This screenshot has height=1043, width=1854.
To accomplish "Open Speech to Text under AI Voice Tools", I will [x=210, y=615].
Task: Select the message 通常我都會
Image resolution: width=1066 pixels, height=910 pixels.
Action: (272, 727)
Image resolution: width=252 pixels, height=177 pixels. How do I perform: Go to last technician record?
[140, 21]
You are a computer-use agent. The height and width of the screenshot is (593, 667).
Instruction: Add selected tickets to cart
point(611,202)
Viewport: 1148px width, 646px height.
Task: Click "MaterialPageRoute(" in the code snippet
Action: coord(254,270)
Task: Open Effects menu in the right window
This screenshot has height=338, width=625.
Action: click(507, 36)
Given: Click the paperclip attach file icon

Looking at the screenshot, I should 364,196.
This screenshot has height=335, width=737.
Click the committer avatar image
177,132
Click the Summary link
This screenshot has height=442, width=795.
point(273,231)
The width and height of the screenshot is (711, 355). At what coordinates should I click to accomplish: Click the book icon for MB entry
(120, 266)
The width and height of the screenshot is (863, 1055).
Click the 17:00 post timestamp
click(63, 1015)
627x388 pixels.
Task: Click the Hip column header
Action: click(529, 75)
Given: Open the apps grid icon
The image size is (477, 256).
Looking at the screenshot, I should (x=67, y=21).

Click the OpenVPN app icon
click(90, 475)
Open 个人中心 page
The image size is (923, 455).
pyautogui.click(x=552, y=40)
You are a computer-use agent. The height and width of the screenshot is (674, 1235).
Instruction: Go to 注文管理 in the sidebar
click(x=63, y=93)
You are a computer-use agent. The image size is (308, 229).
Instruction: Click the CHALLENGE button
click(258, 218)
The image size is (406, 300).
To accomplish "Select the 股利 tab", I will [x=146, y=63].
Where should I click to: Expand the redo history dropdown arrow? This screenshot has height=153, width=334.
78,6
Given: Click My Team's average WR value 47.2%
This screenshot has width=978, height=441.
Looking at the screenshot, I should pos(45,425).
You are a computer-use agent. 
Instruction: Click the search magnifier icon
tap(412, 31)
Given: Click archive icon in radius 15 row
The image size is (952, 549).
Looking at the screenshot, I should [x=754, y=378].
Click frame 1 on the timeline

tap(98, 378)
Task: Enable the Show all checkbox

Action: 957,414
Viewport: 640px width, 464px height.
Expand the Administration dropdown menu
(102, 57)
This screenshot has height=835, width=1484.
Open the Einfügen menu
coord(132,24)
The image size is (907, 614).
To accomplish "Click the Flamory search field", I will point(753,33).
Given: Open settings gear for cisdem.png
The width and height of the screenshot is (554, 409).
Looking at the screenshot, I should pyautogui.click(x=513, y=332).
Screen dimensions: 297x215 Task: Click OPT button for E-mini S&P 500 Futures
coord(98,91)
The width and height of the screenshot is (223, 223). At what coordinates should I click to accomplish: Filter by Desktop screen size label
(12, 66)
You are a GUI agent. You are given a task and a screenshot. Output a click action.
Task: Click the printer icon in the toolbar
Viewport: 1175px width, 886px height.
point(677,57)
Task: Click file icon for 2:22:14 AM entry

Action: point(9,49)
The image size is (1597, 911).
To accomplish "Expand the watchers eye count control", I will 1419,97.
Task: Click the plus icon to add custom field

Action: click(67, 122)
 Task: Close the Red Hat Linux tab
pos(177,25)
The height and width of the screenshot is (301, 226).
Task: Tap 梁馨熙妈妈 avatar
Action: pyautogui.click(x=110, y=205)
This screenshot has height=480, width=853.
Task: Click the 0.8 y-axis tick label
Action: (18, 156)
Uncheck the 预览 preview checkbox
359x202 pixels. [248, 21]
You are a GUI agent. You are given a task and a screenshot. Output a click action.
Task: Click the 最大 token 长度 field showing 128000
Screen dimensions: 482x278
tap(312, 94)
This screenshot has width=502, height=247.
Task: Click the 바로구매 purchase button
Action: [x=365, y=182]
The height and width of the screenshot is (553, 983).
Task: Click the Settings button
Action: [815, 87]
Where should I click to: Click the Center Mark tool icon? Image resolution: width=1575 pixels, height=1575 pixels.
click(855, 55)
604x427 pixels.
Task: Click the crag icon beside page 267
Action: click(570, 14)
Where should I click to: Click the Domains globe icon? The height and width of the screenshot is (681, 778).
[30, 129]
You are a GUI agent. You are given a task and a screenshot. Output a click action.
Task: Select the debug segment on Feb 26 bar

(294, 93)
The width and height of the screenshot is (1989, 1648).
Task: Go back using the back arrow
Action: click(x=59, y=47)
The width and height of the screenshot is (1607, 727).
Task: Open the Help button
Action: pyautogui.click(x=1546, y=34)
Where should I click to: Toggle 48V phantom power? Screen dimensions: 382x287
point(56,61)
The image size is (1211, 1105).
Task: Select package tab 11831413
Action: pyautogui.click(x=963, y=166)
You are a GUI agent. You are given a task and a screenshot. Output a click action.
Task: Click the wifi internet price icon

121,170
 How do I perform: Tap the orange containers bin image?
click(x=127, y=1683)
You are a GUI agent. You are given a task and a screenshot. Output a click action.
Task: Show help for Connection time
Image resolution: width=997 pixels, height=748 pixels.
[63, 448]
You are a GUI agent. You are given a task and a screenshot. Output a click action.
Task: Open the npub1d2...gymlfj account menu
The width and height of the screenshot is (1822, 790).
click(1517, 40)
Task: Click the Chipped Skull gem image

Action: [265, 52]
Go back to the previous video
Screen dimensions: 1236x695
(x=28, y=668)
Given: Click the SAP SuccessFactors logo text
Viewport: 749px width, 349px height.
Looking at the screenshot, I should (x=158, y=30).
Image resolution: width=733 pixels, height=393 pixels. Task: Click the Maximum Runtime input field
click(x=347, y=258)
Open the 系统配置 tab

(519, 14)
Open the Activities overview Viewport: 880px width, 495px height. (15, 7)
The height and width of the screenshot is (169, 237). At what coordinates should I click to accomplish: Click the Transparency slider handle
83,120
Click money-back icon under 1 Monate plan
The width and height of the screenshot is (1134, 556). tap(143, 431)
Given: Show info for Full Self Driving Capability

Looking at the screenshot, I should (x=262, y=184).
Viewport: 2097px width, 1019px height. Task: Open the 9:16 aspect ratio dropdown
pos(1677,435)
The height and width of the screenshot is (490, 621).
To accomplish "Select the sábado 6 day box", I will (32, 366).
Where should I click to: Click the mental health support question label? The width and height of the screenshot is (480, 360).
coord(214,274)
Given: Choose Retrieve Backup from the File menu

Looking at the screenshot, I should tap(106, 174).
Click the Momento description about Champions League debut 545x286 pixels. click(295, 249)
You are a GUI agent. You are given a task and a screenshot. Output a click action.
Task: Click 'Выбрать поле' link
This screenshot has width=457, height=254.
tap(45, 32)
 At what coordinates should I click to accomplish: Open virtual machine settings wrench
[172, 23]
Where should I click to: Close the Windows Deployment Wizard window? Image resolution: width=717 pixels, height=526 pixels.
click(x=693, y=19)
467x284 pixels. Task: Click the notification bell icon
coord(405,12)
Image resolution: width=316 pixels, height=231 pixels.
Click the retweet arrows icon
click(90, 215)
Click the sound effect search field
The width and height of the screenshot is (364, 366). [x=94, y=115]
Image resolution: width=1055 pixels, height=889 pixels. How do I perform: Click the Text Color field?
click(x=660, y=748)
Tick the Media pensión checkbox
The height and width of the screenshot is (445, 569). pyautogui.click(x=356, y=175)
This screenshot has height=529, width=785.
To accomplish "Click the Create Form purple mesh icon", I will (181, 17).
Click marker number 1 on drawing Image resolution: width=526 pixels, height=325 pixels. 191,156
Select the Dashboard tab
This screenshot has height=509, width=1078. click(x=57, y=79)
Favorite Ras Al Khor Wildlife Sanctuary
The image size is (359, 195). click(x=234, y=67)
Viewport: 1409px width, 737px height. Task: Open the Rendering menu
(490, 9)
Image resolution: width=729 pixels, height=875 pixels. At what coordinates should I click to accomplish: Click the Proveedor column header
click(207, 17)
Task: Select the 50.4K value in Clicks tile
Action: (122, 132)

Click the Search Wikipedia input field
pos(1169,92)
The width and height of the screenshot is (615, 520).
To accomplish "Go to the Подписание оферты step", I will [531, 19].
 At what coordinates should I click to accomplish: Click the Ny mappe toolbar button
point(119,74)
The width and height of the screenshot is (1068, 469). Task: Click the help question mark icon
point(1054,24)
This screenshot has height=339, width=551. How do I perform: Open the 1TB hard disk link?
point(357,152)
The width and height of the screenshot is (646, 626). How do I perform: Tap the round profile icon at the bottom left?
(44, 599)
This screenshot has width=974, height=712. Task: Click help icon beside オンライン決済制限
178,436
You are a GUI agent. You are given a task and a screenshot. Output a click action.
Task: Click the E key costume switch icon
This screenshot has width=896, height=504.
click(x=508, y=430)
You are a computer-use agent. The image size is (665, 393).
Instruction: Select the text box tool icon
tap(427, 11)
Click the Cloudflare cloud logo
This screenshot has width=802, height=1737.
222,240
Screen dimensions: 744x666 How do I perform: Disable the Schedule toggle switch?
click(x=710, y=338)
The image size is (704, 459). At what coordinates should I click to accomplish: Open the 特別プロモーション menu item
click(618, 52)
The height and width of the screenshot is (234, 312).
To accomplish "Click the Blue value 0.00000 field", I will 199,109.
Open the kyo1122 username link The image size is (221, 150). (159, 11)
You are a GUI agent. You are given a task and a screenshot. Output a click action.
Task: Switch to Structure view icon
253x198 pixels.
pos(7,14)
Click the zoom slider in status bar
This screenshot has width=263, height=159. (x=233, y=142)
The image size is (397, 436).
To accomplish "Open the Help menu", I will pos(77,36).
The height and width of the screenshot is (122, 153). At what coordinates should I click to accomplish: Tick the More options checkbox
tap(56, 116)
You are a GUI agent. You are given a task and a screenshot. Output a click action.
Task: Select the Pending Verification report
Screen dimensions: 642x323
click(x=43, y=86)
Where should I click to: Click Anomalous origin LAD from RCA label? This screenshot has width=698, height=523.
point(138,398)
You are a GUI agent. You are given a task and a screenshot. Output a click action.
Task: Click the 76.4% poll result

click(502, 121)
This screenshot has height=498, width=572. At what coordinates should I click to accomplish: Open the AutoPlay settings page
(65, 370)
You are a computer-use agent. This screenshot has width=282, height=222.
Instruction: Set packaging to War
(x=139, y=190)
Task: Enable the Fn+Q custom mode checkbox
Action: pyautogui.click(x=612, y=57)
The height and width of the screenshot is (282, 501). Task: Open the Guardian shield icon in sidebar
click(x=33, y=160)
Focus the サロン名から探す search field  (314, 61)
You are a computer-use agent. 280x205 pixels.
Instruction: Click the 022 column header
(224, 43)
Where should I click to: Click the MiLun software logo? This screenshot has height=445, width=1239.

=-=-=

### SHORT PROBLEM
Rewrite the items from the line with "Where should I click to: Expand" to the line with "359x202 pixels. [248, 21]", renaming "Instruction" to "Goal" and leaving everything else unchanged.

### RESULT OF THE EXERCISE
Where should I click to: Expand the redo history dropdown arrow? This screenshot has height=153, width=334.
78,6
Given: Click My Team's average WR value 47.2%
This screenshot has width=978, height=441.
Looking at the screenshot, I should pos(45,425).
You are a computer-use agent. 
Goal: Click the search magnifier icon
tap(412, 31)
Given: Click archive icon in radius 15 row
The image size is (952, 549).
Looking at the screenshot, I should [x=754, y=378].
Click frame 1 on the timeline

tap(98, 378)
Task: Enable the Show all checkbox

Action: 957,414
Viewport: 640px width, 464px height.
Expand the Administration dropdown menu
(102, 57)
This screenshot has height=835, width=1484.
Open the Einfügen menu
coord(132,24)
The image size is (907, 614).
To accomplish "Click the Flamory search field", I will point(753,33).
Given: Open settings gear for cisdem.png
The width and height of the screenshot is (554, 409).
Looking at the screenshot, I should pyautogui.click(x=513, y=332).
Screen dimensions: 297x215 Task: Click OPT button for E-mini S&P 500 Futures
coord(98,91)
The width and height of the screenshot is (223, 223). At what coordinates should I click to accomplish: Filter by Desktop screen size label
(12, 66)
You are a GUI agent. You are given a task and a screenshot. Output a click action.
Task: Click the printer icon in the toolbar
Viewport: 1175px width, 886px height.
point(677,57)
Task: Click file icon for 2:22:14 AM entry

Action: point(9,49)
The image size is (1597, 911).
To accomplish "Expand the watchers eye count control", I will 1419,97.
Task: Click the plus icon to add custom field

Action: click(67, 122)
 Task: Close the Red Hat Linux tab
pos(177,25)
The height and width of the screenshot is (301, 226).
Task: Tap 梁馨熙妈妈 avatar
Action: pyautogui.click(x=110, y=205)
This screenshot has height=480, width=853.
Task: Click the 0.8 y-axis tick label
Action: (18, 156)
Uncheck the 预览 preview checkbox
359x202 pixels. [248, 21]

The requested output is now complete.